**DOKUMENT:**
=====
5. Das Christentum spielte und spielt immer noch eine wichtige Rolle in der französischen Gesellschaft, was ganz besonders für die Bereiche der Politik, Philosophie, Kunst und Literatur zutrifft. Die Kirche in Frankreich hatte im 20. Jahrhundert in ihren Reihen auch große Bischöfe und große Theologen. Man darf wohl sagen, dass dies gerade für das gesellschaftliche Leben eine besonders fruchtbare Zeit war. Henri de Lubac, Yves Congar, Marie-Dominique Chenu, Jacques und Raïssa Maritain, Emmanuel Mounier, Robert Schuman, Edmond Michelet, Madeleine Delbrêl, Gabriel Rosset, Georges Bernanos, Paul Claudel, François Mauriac, Jean Lacroix, Jean Guitton, Jérôme Lejeune – alles Namen, die französisches Denken und Handeln geprägt haben und die als große Gestalten nicht nur der kirchlichen Gemeinschaft, sondern auch der Gemeinschaft der Nation anerkannt bleiben.

Diese Personen haben so wie zahlreiche andere Katholiken einen entscheidenden Einfluß auf das gesellschaftliche Leben in Eurem Land und einige von ihnen auch auf den Aufbau Europas gehabt; sie alle legten ihrem intellektuellen Aufbruch und ihrem Tun die Prinzipien des Evangeliums zugrunde. Da sie Christus liebten, liebten sie auch die Menschen und bemühten sich, ihnen zu dienen. Den Katholiken Eures Landes kommt es heute zu, den Weg ihrer Vorgänger einzuschlagen. Es darf auch nicht der wichtige Platz der christlichen Werte beim Aufbau Europas und im Leben der Völker des Kontinents vergessen werden. Das Christentum hat zu einem großen Teil das Gesicht Europas gestaltet, und es steht den heutigen Menschen zu, die europäische Gesellschaft auf den Werten aufzubauen, die ihr Entstehen bestimmt haben und die ihren Reichtum ausmachen.
=====
**GEGEBENE EINTRÄGE:**
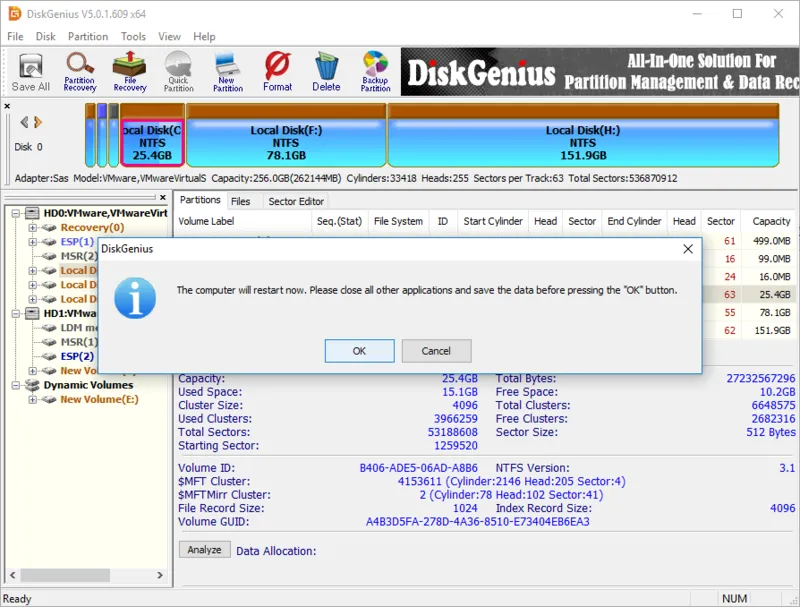Open the File Recovery tool
Screen dimensions: 800x607
click(129, 71)
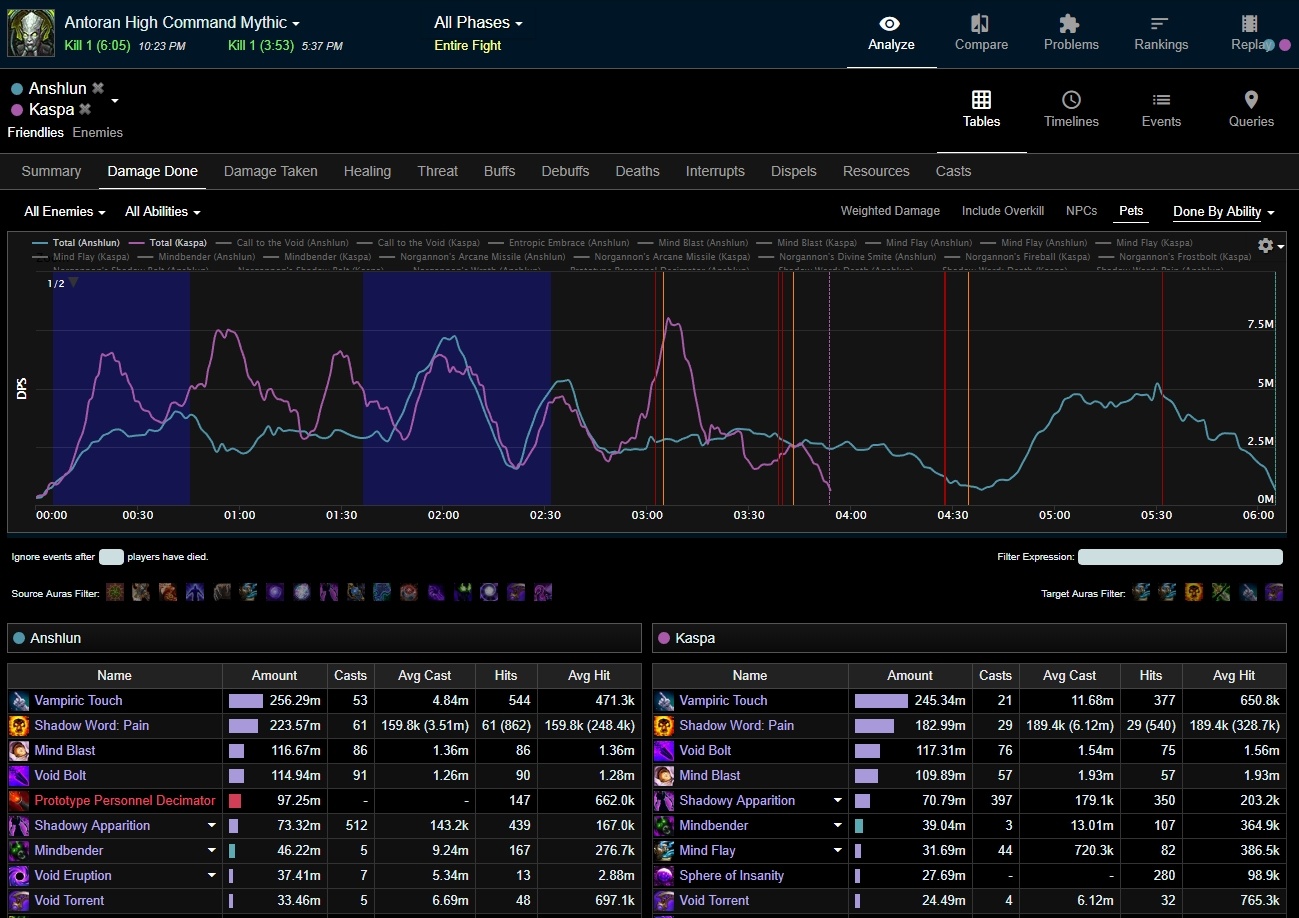Open the Queries map pin icon
Viewport: 1299px width, 918px height.
click(x=1251, y=100)
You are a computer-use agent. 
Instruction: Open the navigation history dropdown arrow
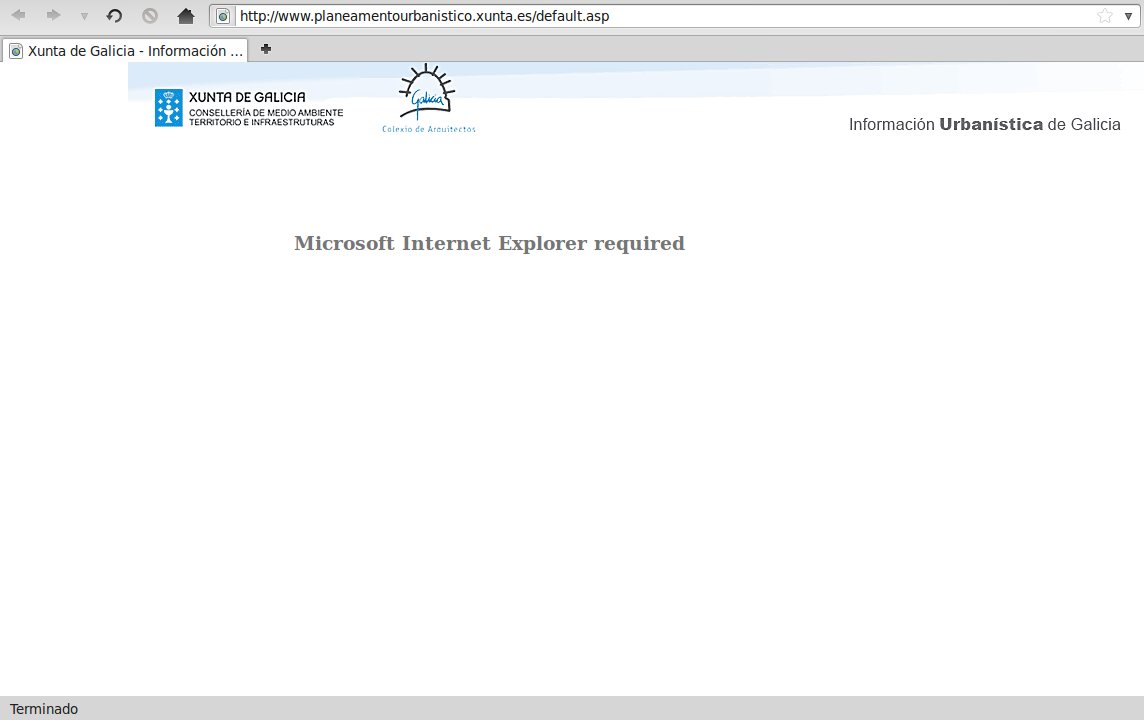84,17

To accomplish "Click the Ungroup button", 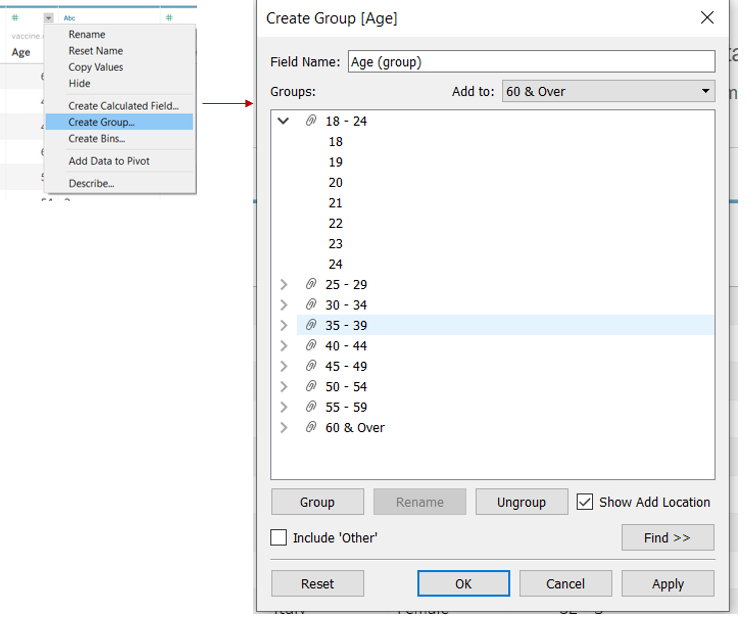I will click(521, 502).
=====
**GESTELLTE AUFGABE:** Auf welche Bereiche der französischen Gesellschaft trifft es laut dem Text über das Christentum in Frankreich ganz besonders zu, dass das Christentum dort eine wichtige Rolle spielt?

**ENDERGEBNIS:** Es trifft ganz besonders auf die Bereiche Politik, Philosophie, Kunst und Literatur zu.